As Michael pointed out, I am not the blogging type. I love reading blogs. But, there is no way I could come up with enough interesting material to have my own. Plus, on a bad day I might decide to write out my feelings and bear my soul to the blogger universe, which as I have experienced vicariously, never ends well.
That being said, when Michael started this blog I knew I would have to make a guest appearance to write about my greatest love in the dessert world. Brownies. The recipe that follows this post is the culmination of a decade long search for the perfect brownies.
*note: as I write this I am watching Food Network and they just boiled a turtle. Gross.
Anyway, brownies are tricky. The box mix is usually better than what people make from scratch. I don't care who you are. You could be a Pastry Chef in Paris, or great Aunt Melva whose been baking brownies for 50 years. I bet a Ghirardelli triple chocolate brownie mix could eat your brownies for breakfast, spit them out and then eat them again.
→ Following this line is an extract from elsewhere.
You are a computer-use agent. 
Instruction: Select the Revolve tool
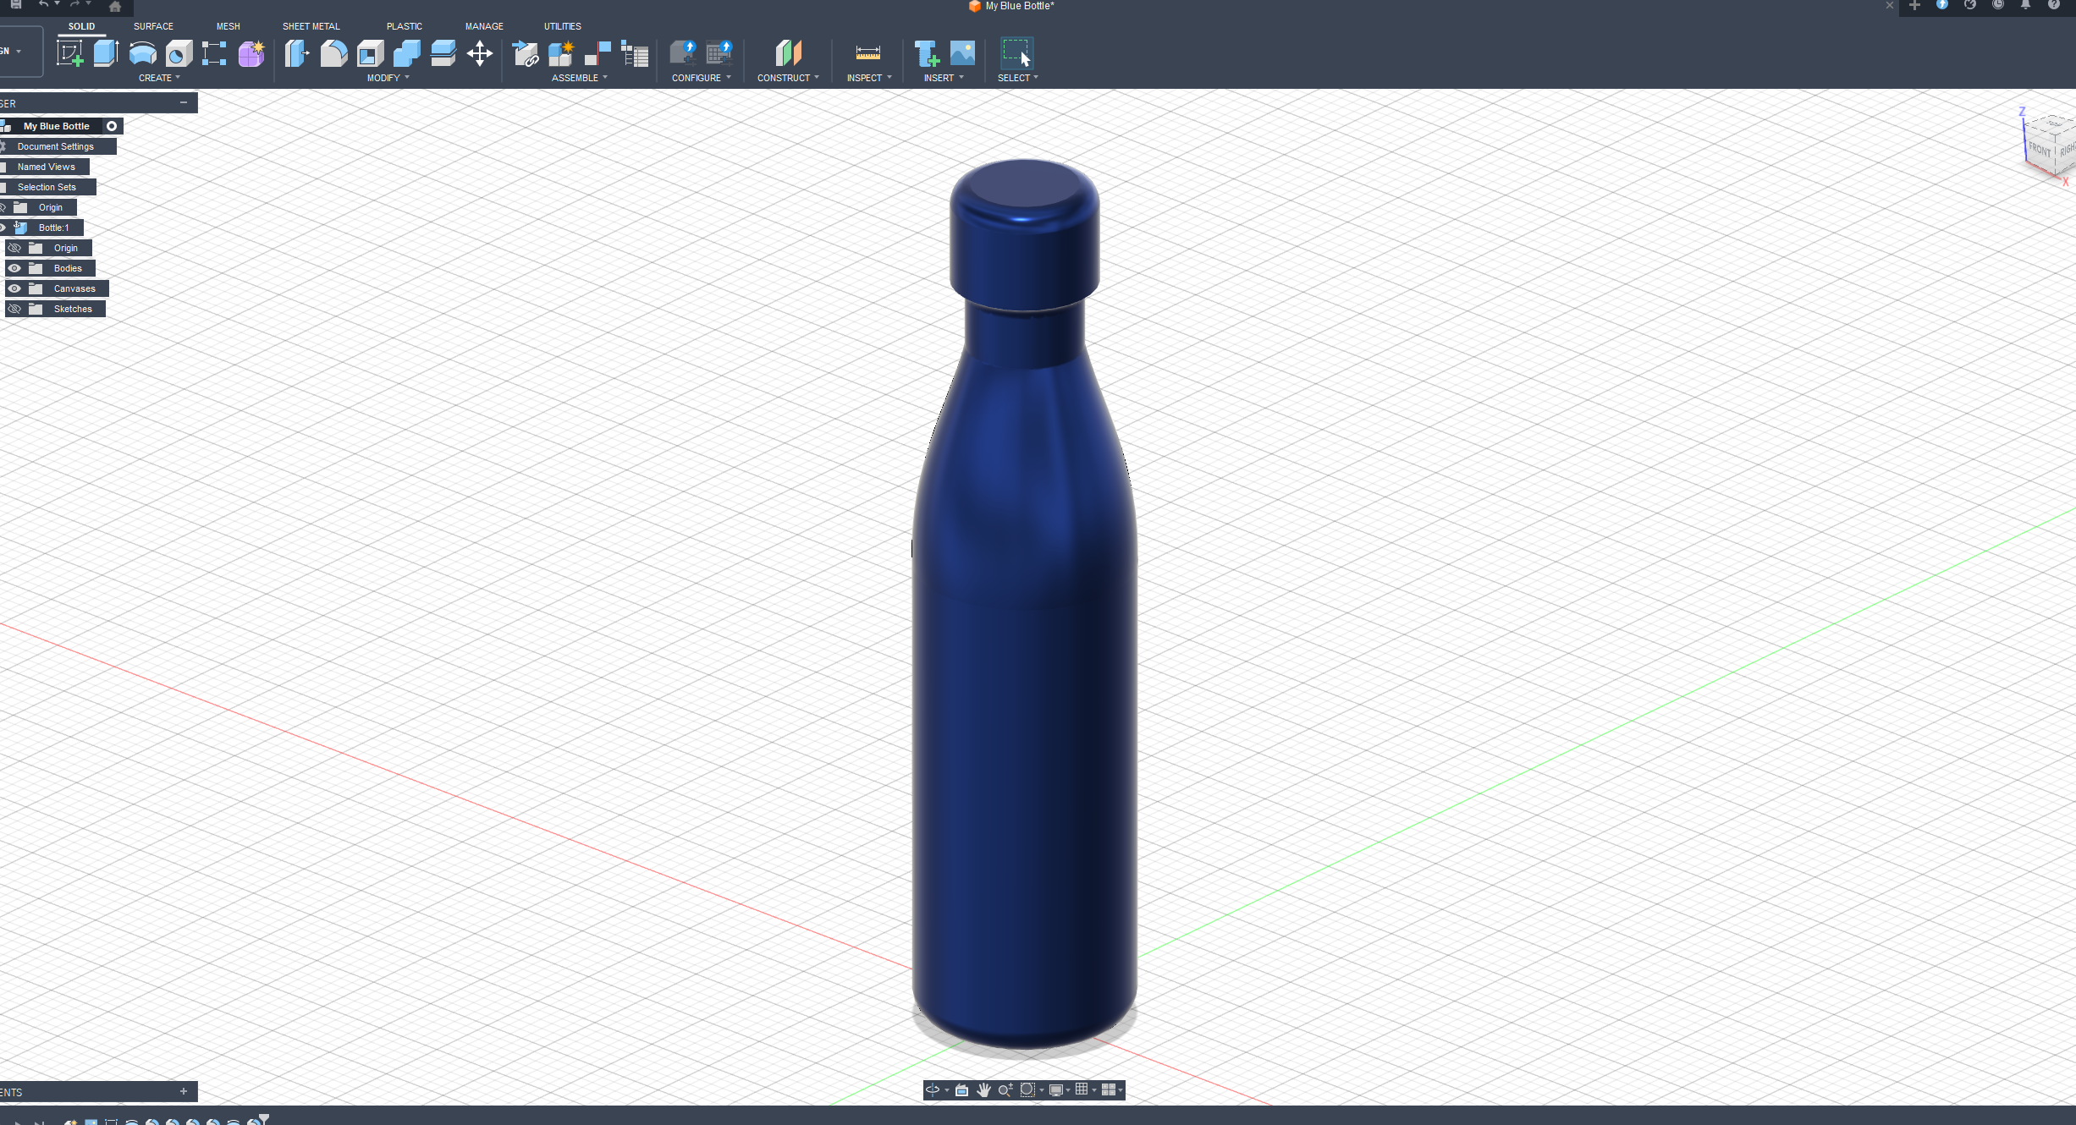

At least so I thought. I searched high and low, trying every recipe I could find. Even the brownie recipe I got in culinary school didn't make the cut. My search was given new inspiration when I ate a brownie at The Chocolate, a bakery in Orem, Utah. These brownies were a perfect 10 in my book. Really fudgey, they had a nice dark chocolate flavor with caramel undertones. They were dense and very thick. I actually wrote the pastry chef to get the recipe. She wouldn't give it to me, but did give me some helpful hints. She uses no leavening (baking soda/powder), and she whips the eggs to the ribbon.
Very few recipes have instructions like these, so this helped my search, but I just wasn't having success. About a month ago I was looking through my favorite cookbook "Baking: From my Home to Yours" by Dorie Greenspan.
There are about 10 brownie recipes and I happened upon one that I hadn't tried yet, actually, I hadn't even looked at yet. The steps were all there, plus it called for melted chocolate, and little flour (good signs in my book). For years this recipe was right under my nose. So I tried them, and now I can die happy.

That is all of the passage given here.